Thirty minutes later he was notified that the helicopter was heading their way. It would still be another 20 minutes getting to them. Would they be able to move the girl, or should they go on to something else? He looked at the vital signs, and at the work he had done already.
“Tell them to come on. We’ll have her ready for them.”
The next 20 minutes were nonetheless filled with activity for him. He remained totally calm and focused. One thing at a time. Push everything else out, and focus on one thing. Yet still he knew that as a background to each and every decision, each and every move he made there was a praying voice in his head.
They passed the little girl to the trauma crew on the helicopter, still in critical condition, but with every chance of surviving the flight to the hospital. He had every reason to hope that with good care she would make it.
He talked with the girl’s parents and sent them on to the city, then he settled in to make notes on the chart. He was amazed as he looked at the list of things that he and his team had done in less than an hour. He was more amazed that they had not declared the girl dead some time ago, and that his conversation with the parents had not been to pass on the bad news, but now to give a message of hope.

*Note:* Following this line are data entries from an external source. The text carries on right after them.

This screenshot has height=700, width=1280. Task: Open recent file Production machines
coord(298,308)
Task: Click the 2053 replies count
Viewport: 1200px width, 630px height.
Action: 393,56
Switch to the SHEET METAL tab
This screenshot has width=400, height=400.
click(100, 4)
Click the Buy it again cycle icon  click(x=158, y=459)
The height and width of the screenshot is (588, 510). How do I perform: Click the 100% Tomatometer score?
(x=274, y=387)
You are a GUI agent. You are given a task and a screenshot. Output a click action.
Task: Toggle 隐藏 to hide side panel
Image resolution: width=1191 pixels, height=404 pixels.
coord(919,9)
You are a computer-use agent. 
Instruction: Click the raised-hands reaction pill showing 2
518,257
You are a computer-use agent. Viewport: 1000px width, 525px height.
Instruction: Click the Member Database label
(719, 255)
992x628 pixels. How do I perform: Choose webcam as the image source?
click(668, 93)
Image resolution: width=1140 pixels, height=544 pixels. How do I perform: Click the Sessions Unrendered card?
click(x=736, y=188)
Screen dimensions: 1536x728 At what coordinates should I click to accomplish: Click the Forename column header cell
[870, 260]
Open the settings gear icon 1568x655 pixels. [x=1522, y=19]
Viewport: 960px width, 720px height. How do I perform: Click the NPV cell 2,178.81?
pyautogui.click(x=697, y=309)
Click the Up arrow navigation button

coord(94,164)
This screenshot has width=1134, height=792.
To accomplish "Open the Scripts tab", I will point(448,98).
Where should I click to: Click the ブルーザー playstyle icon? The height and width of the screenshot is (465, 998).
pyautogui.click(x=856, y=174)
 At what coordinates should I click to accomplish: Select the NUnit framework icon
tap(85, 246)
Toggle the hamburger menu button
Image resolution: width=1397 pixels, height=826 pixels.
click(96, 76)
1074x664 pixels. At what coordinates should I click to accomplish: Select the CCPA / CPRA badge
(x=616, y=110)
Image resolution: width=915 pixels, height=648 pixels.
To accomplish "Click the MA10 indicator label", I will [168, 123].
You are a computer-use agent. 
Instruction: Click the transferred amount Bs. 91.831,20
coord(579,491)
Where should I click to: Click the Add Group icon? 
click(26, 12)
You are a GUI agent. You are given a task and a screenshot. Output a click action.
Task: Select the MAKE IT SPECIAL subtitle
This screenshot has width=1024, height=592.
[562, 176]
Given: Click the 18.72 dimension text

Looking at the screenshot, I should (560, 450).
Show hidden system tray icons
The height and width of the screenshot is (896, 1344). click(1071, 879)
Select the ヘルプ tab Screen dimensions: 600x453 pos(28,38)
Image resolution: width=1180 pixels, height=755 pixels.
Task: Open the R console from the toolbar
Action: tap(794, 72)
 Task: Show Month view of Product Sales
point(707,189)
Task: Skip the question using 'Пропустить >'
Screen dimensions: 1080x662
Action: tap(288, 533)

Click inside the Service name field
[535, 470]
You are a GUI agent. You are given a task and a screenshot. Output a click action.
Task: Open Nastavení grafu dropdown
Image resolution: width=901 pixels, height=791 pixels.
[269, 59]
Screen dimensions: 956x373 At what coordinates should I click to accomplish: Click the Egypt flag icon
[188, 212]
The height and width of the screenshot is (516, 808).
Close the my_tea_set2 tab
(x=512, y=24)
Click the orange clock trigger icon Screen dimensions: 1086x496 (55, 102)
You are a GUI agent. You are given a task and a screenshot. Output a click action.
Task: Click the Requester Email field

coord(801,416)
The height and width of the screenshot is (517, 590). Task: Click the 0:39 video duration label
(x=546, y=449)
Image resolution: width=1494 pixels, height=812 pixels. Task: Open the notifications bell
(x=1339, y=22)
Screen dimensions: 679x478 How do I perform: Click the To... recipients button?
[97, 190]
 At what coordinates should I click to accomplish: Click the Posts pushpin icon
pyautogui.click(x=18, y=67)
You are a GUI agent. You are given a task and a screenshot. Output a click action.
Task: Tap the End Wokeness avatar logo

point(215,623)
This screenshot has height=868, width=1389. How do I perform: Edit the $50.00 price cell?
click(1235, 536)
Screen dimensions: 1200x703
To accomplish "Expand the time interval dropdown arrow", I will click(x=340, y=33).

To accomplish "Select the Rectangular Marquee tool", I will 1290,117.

Nurse Williams stopped him as he put down the chart. “Doctor?”
“Yes?” She never stopped him unless she had something medical to talk about.
“Were you praying as you worked on that girl?”
“Was I?” He paused. Then he remembered. He must have said something aloud. “Yes, I suppose I was.”
“Do you really think God might help that little girl?”
“It seems to me that he has.”
“There was nothing miraculous in there, Doctor. There was a hell of a lot of good medical care. If you hadn’t been here, that little girl would be dead. She needed you more than God!”
“It seems to me that she needed both. It was God that arranged for me to be here. He provided me with parents who taught me to serve, so that I would choose to return to my small hometown.”
“But your father is an atheist! Just this Christmas he sued the city to remove a nativity display from the grounds at city hall!”
“Yes, and I arranged to have the display put in front of our church. He still taught me to serve. He arranged to have people donate the money for the equipment that we used. He arranged for that ambulance to be right near the scene to bring the little girl here. He arranged for me to be at home, just a two block jog to the E.R.”
“But none of that is miraculous. It’s all natural!”
“Yes, natural. And yet,” he said, looking out the window, “that little girl is alive.”
As he walked out the door to the ER he saw the sun just peeking over the tops of the trees. About this moment, his pastor would be concluding the sunrise service. He hoped someone had volunteered to replace him reading the scripture!
He would have said, “He is Risen!”
Along with the congregation, Philip McDermott said, “He is risen indeed!”